From: tytso@mit.edu
Subject: Re: Help on Implementation of EXT3 type Ordered Mode in EXT4
Date: Tue, 9 Feb 2010 12:41:45 -0500
Message-ID: <20100209174145.GU4494@thunk.org>
References: <loom.20100204T064311-880@post.gmane.org>
 <20100209160522.GE15318@atrey.karlin.mff.cuni.cz>
Mime-Version: 1.0
Content-Type: text/plain; charset=us-ascii
Cc: Kailas Joshi <kailas.joshi@gmail.com>,
	Jiaying Zhang <jiayingz@google.com>, linux-ext4@vger.kernel.org
To: Jan Kara <jack@suse.cz>
Content-Disposition: inline
In-Reply-To: <20100209160522.GE15318@atrey.karlin.mff.cuni.cz>
Sender: linux-ext4-owner@vger.kernel.org

On Tue, Feb 09, 2010 at 05:05:22PM +0100, Jan Kara wrote:
>   Hi,
> 
> > I recently found that in EXT4 with delayed block the Ordered mode does not
> > bahave same as in EXT3.
> > I found a patch for this at http://lwn.net/Articles/324023/, but it has some
> > journal block estimation problem resulting into deadlock.
> > 
> > I would like to know if it has been solved.
> > If not, is it possible to solve it? What are the complexities involved?
>
> It has not been solved. The problem is that to commit data on
> transaction commit (which is what data=ordered mode has historically
> done), you have to allocate space for these blocks. But that
> allocation needs to modify a filesystem and thus journal more
> blocks... And that is tricky - we would have to reserve space in the
> current transaction for allocation of delayed data.  So it gets a
> bit messy...

The dioread_nolock patches from Jiaying, which are currently in the
unstable portion of the tree, is a partial solution to the
data=ordered problem, although it solves it in a slightly different
way.

As a side effect of trying to avoid locking on the direct I/O read
path, on the buffered I/O write path it changes things so the extent
tree is first changed so the blocks are allocated with the "extent
uninitialized" bit, and then only after the blocks hit the disk, via
the bh completion callback, do we set the extent so that it is marked
as containing initialized data.

As a result, if you crash before the extent tree is updated, when you
read from the file, you will get all zero's, instead of the data, thus
preventing the security leak.

It does mean that fsync() is slightly slower, since we now have to
flush the data blocks out, wait for the completion handler to fire and
update the extent in the same jbd2 transaction, and only then wait for
the barrier in the jbd2 transaction.  (And in fact, I'm not sure
fsync() is completely working correctly in the current patch in the
unstable patch stream, and there aren't race conditions where the
extent tree update slips into the next transaction.)  But it does
solve the problem.

The other downside with this solution is that it only works for files
that are extent-mapped, and if you do this with a converted ext3 file
system, and there are files that are still mapped using
direct/indirect blocks, when you change the mount option to be
data=writeback,dioread_nolock, the block allocating writes to these
legacy files could result in data getting exposed after a crash.

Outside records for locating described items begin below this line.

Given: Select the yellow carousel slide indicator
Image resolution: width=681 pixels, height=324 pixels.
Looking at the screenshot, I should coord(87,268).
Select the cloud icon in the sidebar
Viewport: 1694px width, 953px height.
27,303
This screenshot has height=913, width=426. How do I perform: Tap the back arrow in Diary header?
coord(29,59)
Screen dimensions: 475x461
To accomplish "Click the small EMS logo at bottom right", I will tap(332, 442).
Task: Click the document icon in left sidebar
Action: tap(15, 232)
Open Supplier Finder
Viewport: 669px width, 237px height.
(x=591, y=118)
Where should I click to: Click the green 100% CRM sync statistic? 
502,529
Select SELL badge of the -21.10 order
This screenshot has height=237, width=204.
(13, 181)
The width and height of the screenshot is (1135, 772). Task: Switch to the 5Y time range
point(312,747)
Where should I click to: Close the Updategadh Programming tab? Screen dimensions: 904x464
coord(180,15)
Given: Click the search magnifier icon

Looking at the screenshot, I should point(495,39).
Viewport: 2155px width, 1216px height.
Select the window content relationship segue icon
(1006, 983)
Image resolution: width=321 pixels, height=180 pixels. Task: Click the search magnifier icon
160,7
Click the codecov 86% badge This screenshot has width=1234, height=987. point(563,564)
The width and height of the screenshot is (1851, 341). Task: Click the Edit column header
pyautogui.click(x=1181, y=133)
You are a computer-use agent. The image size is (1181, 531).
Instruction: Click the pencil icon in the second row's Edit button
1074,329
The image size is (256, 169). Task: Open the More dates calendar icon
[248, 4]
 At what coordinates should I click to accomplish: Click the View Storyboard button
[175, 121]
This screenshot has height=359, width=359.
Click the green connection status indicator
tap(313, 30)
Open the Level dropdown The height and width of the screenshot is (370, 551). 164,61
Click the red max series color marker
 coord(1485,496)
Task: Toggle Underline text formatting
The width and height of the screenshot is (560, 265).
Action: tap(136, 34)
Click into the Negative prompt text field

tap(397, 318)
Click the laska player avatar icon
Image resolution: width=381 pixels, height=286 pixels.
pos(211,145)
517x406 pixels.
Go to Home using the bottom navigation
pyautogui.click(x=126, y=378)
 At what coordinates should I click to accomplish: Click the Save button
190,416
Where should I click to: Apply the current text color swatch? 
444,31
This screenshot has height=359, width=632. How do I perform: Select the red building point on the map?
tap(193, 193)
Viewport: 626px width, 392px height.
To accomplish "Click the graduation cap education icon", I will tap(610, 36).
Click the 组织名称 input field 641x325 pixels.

Depending on the workload the upside is that by using data=writeback
instead of data=ordered could far outweigh the downside of needing to
do an extra block I/O queue flush before the fsync, since it reduces
the number of entangled writes to only the metadata blocks, where
previously the entagled write problem affected metadata blocks plus
all freshly allocated blocks.

Kalias, this is something that I plan to look in the near future; if
you are interested in helping to benchmark and characterize this
solution, I'd be very interested in working with you.  Can you tell me
a little more about your use case and requirements?

  	      	    	     	      - Ted